Police Benevolent Association president Patrick Lynch called Friday “one of the saddest and most damaging days in the history of New York City and the New York City Police Departments.
“We just found out that no one will stand up for what’s right against wrong,” the police union chief said. “Our police officers, unfortunately, are in a position of having to protect themselves rather than spending time protecting you.
“The only hope for justice now lies with Police Commissioner O’Neill,” Lynch said. “He knows the message that this decision sends to every cop: We are expendable, and we cannot expect any support from the city we protect. He knows that if he affirms this horrendous decision, he will lose his police department.”
Garner’s daughter Emerald Snipes Garner said the judge’s report “confirms what we already knew.”
“We have waited five years, and the time is now for justice,” she said. “We are calling on Commissioner James O’Neill to follow the recommendation and fire Daniel Pantaleo now.”
Mayor de Blasio, meanwhile, called Maldonado’s decision part of “a fair and impartial” process that finally scrutinized Pantaleo’s encounter with Garner.
Before O’Neill makes a decision on Pantaleo’s fate, the Civilian Complaint Review Board, which prosecuted the administrative hearing against Pantaleo, and the cop’s lawyer will have two weeks to submit motions.
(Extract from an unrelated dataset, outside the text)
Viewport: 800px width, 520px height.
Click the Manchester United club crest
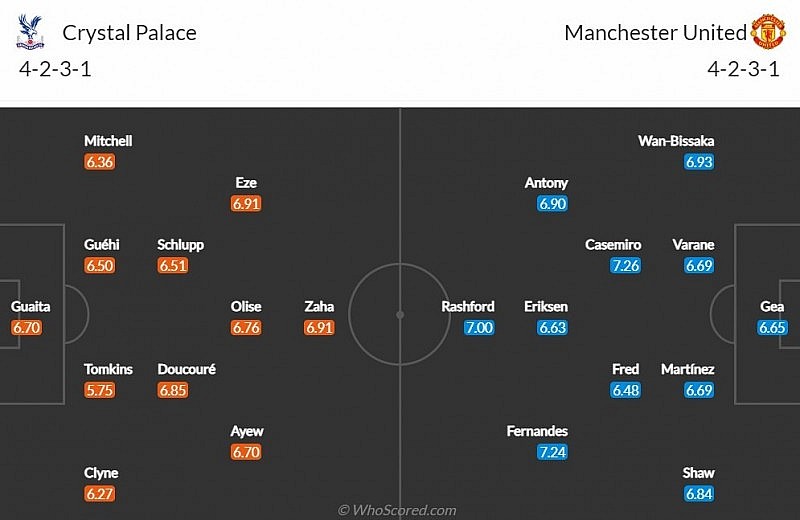pyautogui.click(x=768, y=32)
O’Neill is expected to issue a final determination on 13-year NYPD veteran Pantaleo sometime this month.
The mayor continued to take heat over the case from hecklers at his press conference who shouted “Fire Pantaleo” — similar to how he was interrupted at Wednesday night’s Democratic presidential debate in Detroit.
A handful of protesters also gathered outside police headquarters Friday evening to call for the officer’s dismissal.
Pantaleo, 34, was placed on modified assignment two days after Garner’s death, as were four EMS workers who responded to the scene.
The city medical examiner ruled Garner’s death a homicide.
The case was presented to a Staten Island grand jury to determine if Pantaleo should face criminal charges, but in December 2014, the panel declined to indict the officer.
In July 2015, almost a year to the date Garner died, his family settled its lawsuit against the city for $5.9 million.
Despite the Staten Island grand jury’s vote, federal prosecutors told the Garner family that an investigation into the incident was “ongoing.”
Post Cover, Aug. 2, 2019
About five months after Garner’s death, then-Attorney General Eric Holder pledged an “expeditious investigation.” Loretta Lynch, the US attorney in Brooklyn who would succeed Holder, also vowed to review the case “as expeditiously as possible.”
But last month, Brooklyn US Attorney Richard Donoghue said that after an extensive investigation, the Justice Department couldn’t prove that Pantaleo “acted in willful violation of the law” — while noting that Garner was not in a chokehold when he repeatedly gasped, “I can’t breathe.”